[Assignment] What is needed is every line of the data that includes the word "width". Please copy each one.

***** Source records

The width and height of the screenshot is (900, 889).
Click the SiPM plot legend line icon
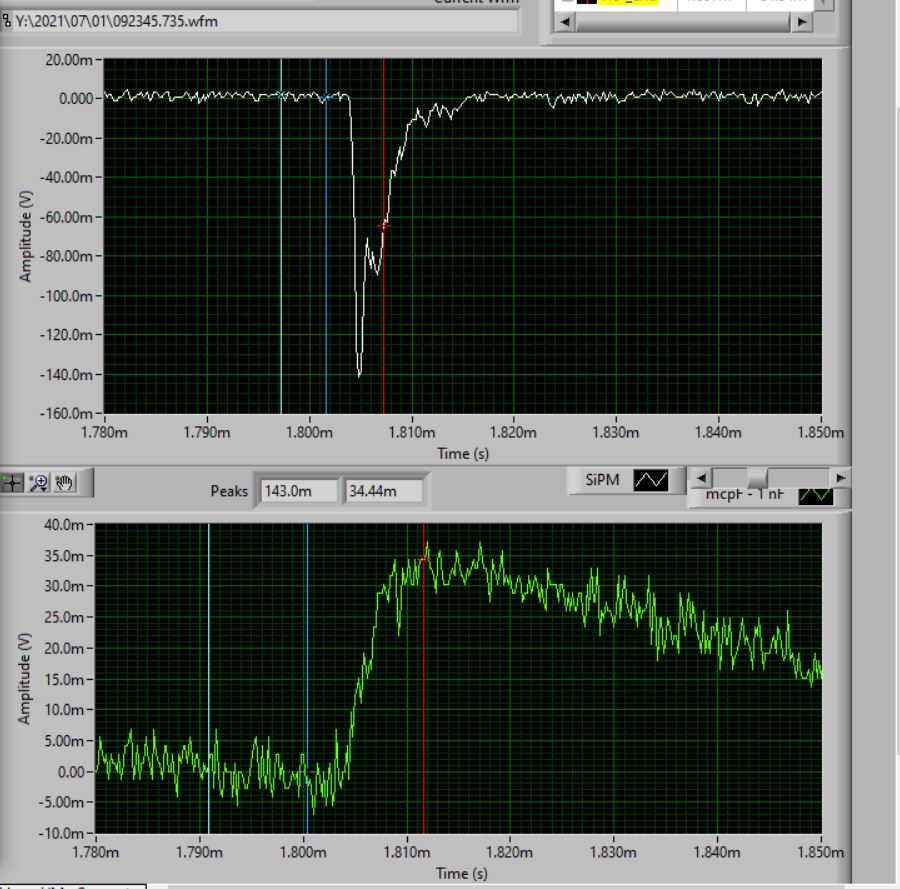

**********
***** Source records

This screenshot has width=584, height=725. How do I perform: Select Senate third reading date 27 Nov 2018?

**********
***** Source records

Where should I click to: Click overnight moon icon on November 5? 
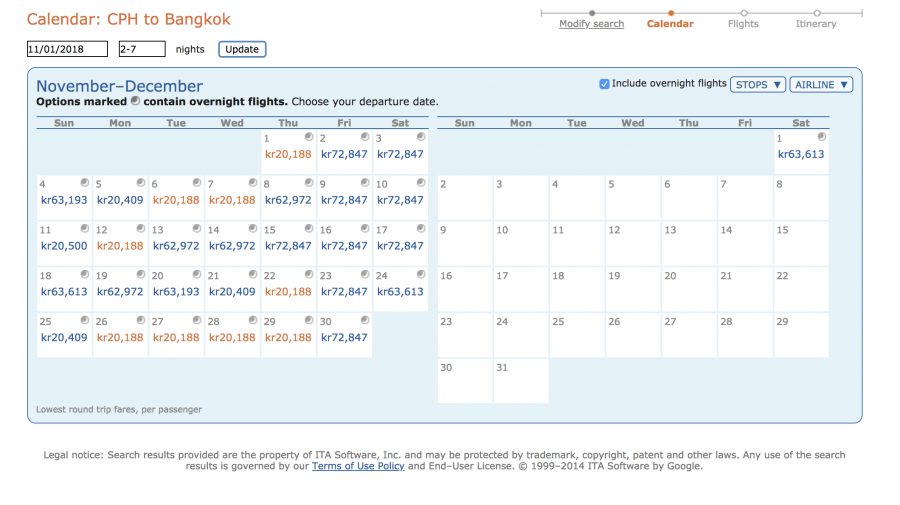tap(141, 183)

**********

[Written answer]
The width and height of the screenshot is (900, 889).
This screenshot has width=584, height=725. How do I perform: Select Senate third reading date 27 Nov 2018?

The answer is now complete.